When using color masterbatch to color plastic products, color changes may occur, thus affecting the quality of the product.
 
Analyzing the mechanism of discoloration caused by the following factors provides a reference for plastic part manufacturers to correctly select raw materials and produce accepted plastic products.
 
Color changes caused by the molding of the plastic
Oxidized, degraded and discolored matrix resin in the high-temperature molding
When the heating ring or heating plate of the plastic molding processing equipment is always in a heating state due to the loss of control, it is easy to cause the partial temperature to be too high, causing the resin to oxidize and degrade at high temperatures. For those heat-sensitive plastics, for example, PVC, color changes easily happen in the molding process. In severe cases, it will burn and turn yellow or even black, and a large number of low-molecular volatiles will escape. This degradation includes reactions such as depolymerization, random chain scission, removal of side groups and low molecular.
 
(1) Depolymerization
The depolymerization reaction system first breaks the macromolecular end, and then quickly removes the monomer according to the chain mechanism, which is especially easy to carry out above the polymerization upper limit temperature.
 
(2) Random chain scission (degradation)
For polymers like PE, when they are molded at high temperatures, any position in the main chain may be broken, and the molecular weight decreases rapidly. However, the monomer yield is very small. This kind of reaction is called random chain scission. Sometimes, it is also called degradation. The free radicals formed after chain scission of polyethylene are very active, and there is a lot of secondary hydrogen around them, which are prone to chain transfer reactions; almost no monomers generate.
 
(3) Removal of the substituent group
When polyvinyl chloride, polyvinyl acetate, polyacrylonitrile and polyvinyl fluoride are heated, the substituent group will be removed.

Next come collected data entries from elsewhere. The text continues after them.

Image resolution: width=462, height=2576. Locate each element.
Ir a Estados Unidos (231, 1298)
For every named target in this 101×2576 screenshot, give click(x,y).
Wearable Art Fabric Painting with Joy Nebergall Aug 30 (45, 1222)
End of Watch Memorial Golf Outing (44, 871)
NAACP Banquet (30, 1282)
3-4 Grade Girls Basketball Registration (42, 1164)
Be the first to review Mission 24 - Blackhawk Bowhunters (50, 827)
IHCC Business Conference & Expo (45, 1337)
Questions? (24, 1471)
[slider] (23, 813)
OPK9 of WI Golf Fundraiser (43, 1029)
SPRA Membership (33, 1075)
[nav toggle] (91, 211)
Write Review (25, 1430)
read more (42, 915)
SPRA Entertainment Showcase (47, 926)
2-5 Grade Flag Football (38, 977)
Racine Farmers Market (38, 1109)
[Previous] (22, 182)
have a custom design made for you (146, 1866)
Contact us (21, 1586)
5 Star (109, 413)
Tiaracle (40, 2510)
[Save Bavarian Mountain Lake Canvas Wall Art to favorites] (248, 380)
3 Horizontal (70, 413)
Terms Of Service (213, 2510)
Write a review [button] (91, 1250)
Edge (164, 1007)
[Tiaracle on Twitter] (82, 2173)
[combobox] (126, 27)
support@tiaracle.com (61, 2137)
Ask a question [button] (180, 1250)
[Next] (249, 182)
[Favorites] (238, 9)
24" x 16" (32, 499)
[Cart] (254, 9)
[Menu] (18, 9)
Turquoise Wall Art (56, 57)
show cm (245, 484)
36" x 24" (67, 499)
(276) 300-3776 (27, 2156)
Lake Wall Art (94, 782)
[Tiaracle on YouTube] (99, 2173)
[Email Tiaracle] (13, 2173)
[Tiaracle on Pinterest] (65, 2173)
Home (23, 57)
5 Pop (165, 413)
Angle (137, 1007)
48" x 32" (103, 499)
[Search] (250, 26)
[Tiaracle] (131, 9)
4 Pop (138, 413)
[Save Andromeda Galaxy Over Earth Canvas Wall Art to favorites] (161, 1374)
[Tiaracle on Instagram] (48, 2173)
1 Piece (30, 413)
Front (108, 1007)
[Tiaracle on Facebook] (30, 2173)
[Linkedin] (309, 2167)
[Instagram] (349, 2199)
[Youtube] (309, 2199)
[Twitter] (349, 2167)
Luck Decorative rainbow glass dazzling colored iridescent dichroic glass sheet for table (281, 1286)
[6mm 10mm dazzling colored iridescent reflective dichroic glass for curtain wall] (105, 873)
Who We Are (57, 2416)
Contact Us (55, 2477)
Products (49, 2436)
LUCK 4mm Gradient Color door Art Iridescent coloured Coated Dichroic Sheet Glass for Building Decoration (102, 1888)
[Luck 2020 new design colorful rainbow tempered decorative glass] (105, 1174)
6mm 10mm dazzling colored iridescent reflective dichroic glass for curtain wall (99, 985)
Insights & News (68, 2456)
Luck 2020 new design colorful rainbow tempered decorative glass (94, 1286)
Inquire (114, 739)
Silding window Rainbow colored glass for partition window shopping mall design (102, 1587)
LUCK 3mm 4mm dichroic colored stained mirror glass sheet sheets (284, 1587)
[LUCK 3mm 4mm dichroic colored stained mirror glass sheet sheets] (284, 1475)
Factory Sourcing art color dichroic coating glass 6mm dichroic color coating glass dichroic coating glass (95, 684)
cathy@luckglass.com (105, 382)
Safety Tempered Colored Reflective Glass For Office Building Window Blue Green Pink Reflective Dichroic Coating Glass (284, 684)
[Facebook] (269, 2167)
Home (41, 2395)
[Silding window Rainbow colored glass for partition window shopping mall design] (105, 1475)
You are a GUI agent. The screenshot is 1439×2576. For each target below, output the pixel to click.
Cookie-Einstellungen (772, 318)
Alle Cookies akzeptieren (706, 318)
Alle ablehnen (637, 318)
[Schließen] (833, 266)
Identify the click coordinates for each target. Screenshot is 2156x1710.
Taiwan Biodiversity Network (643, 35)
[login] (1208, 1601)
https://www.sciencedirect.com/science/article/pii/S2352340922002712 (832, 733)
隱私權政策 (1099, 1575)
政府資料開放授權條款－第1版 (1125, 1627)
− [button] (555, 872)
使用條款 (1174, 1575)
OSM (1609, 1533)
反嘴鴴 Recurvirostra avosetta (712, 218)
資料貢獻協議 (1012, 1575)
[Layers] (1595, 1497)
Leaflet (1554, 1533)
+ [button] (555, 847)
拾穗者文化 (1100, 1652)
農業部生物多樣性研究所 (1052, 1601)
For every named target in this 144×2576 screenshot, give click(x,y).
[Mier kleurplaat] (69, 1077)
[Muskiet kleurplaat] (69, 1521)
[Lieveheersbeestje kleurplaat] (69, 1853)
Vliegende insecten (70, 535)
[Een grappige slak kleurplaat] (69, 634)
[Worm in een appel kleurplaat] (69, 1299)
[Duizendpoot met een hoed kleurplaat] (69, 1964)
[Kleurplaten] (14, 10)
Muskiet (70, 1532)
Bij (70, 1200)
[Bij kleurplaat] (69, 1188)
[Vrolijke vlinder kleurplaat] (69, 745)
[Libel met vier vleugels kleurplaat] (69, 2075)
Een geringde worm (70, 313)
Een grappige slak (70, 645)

Taking polyvinyl chloride (PVC) as an example, PVC is processed at a temperature below 180 to 200°C. However, it begins to dehydrogenate (HCl) at a lower temperature (for example, 100 to 120°C). It loses HCl fast at about 200°C. The polymer becomes darker and the strength becomes lower.
 
Free HCl has a catalytic effect on dehydrochlorination, and metal chlorides, such as ferric chloride formed by hydrogen chloride and processing equipment promote catalysis: 3HCl+Fe→FeCl3+3HCl
 
During thermal processing of PVC, a few percent of acid absorbents, such as barium stearate, organic tin and lead compounds must be added to improve its stability.
 
(4) Oxidative degradation
Polymers are exposed to oxygen in the air during processing and use, which accelerates oxidative degradation when heated. The thermal oxidation of polyolefin belongs to the mechanism of free radical chain reaction and has autocatalytic behavior, which can be divided into three steps: initiation, growth and termination. The cleavage of the chain caused by the hydroperoxide group leads to a decrease in molecular weight, and the main products of the homolytic cleavage are alcohols, aldehydes, and ketones, which are finally oxidized to carboxylic acids. Carboxylic acids play a major role in metal-catalyzed oxidation.